Steve Kent has said:

       Well, go ahead, to be amazed.  The PEM spec (1421) is very
explicit about the context in which is is intended to be used.  It
does not provided for multiple signatures applied to a single message.

But wait!

RFC 1421 allows for multiple Originator fields, each with its associated
MIC-Info fields. (See Section 4.6.2.1 and 4.6.2.3.)  This sounds like
multiple signatures to me.

And the grammar says:

   <normalhdr> ::= ...
               (1*(<origflds> *<recipflds>)) ; symmetric case --
               / ((1*<origflds>) *(<recipflds>)) ; asymmetric case --
where
   <origflds> ::= <asymmorig> [<keyinfo>] *(<issuercert>)
                  <micinfo>                        ; asymmetric
                  / <origid-symm> [<keyinfo>]      ; symmetric

If that "1*<origflds>" doesn't mean multiple signatures, then I'm
stumped.  I maintain that any semantic confusion possible with parallel
signatures would also be possible with these multiple signatures.  (What
does one do if one MIC is verifiable and another is not?)  The MIME-PEM
spec allows multiple signatures of this type (it should, we copied the
feature from RFC 1421).  So concerns about these multiple signatures
apply to the MIME-PEM spec in exactly the same degree as they apply to
RFC 1421.

Sigh. My mistake then. I missed this completely (amazing what one little 1* can
do in EBNF). Sandy is absolutely right here -- both classic PEM and MIME/PEM
appear to offer parallel signature services at the same level. No extensions
are needed to achieve this. You would only need an extension in MIME-PEM to
allow for multiple signatures using different underlying services (e.g. PEM and
PGP).

It would be possible to design a MIME parallel/serial signature feature,
by employing the signature facility defined in the MIME-PEM spec.  But
that's a matter for another day, with a new and separate spec that would
(one expects) define the semantics of the new feature.  Indeed, one might
design any number of new features using the MIME-PEM spec -- the problems
one might encounter when designing said new features have no bearing on
whether the MIME-PEM spec itself has problems.

This is exactly what I've been trying to say, but Sandy's description of it
here is much better than mine was.

• **Data supplied**
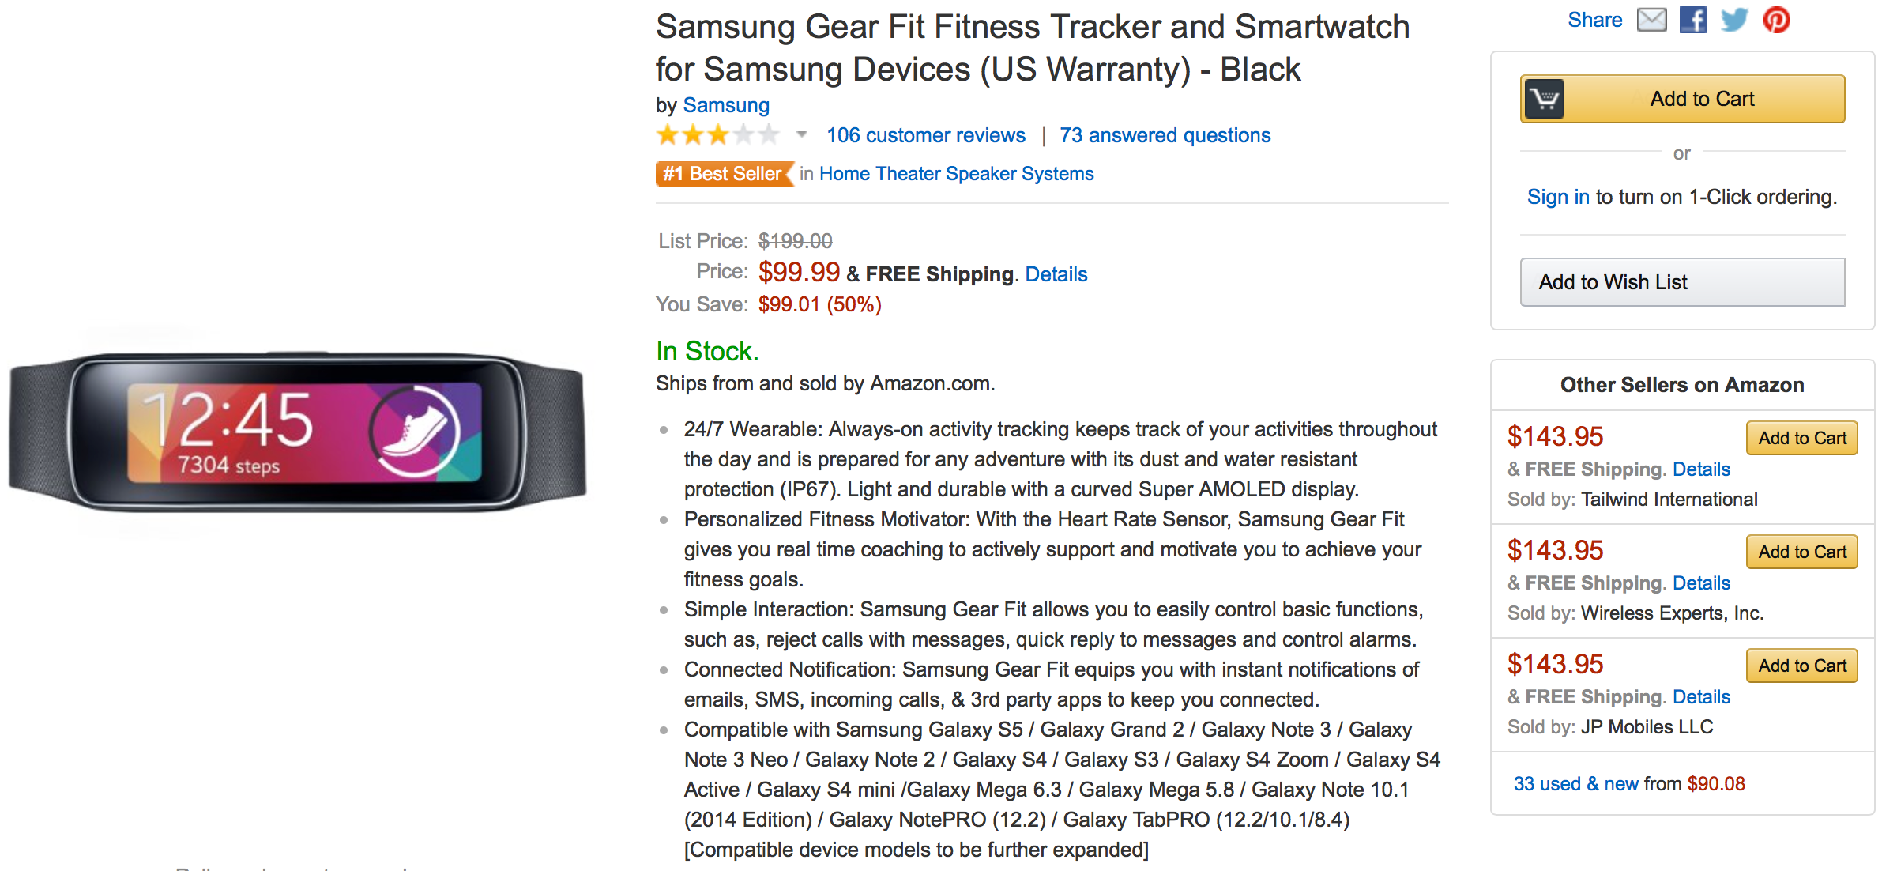The image size is (1882, 871).
Task: Share this product on Facebook
Action: (1692, 20)
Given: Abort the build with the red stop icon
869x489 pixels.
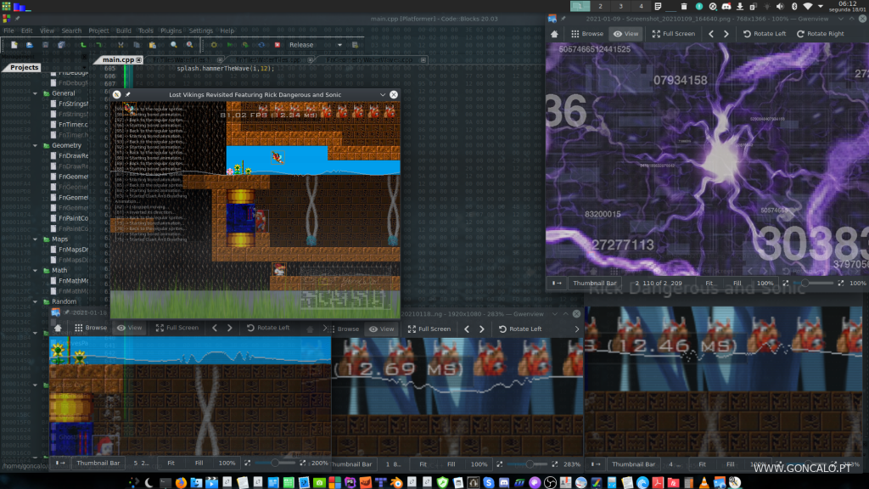Looking at the screenshot, I should click(x=278, y=45).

• **Work instructions**
1. Decide whether each statement agrees with the discussion of PEM signatures above. Answer yes or no and quote the deciding words: (a) RFC 1421 permits several Originator fields, each with its own MIC-Info fields; (b) classic PEM needs an extension to offer parallel signatures; (c) the MIME-PEM spec took its multiple-signature feature from RFC 1421.
2. Extend the discussion of PEM signatures above, picking up after its final sentence.

• **The results**
1.
(a) Yes: "RFC 1421 allows for multiple Originator fields, each with its associated MIC-Info fields."
(b) No: "No extensions are needed to achieve this."
(c) Yes: "we copied the feature from RFC 1421"

2.
Steve Kent has said:

Although one could,
syntactically, use this facility to add multiple layers of signature
to a single content, the text in 4.4 in no way suggests this as an
appropriate use of the nesting feature.

Text which says "Here is the motivation for this feature" does not
mandate that that is the ONLY allowed use for the feature.  (Can you
imagine the world without traceroute using the TTL field for other than
its originally motivated use?)  Furthermore, a protocol spec that says
"Here is a feature, which is specified to be legal for this protocol,
that should only be used if the intent is to provide service X and never
if the intent is to provide service Y" -- without a mechanism to
distinguish those uses -- would be a non-optimal spec (understatement!).
All syntactically correct uses of the specified protocol features are
allowed.

Exactly right.

Which means that RFC 1421 does provide "multiple layers of signature to a
single content", simply because it specifies a feature that could be used
to provide that service.

And if the intent of Working Group in RFC 1421 was to only provide services
with the very limited semantics it presents in its examples (which I doubt), I
feel that the only viable course of action is for the specification to  be
immediately withdrawn and replaced with a new version that changes the BNF,
bans nesting of secured objects, and mandates that only one security enclosure
can appear in a given message.

Such a specification would be so limited as to be nearly useless, of course.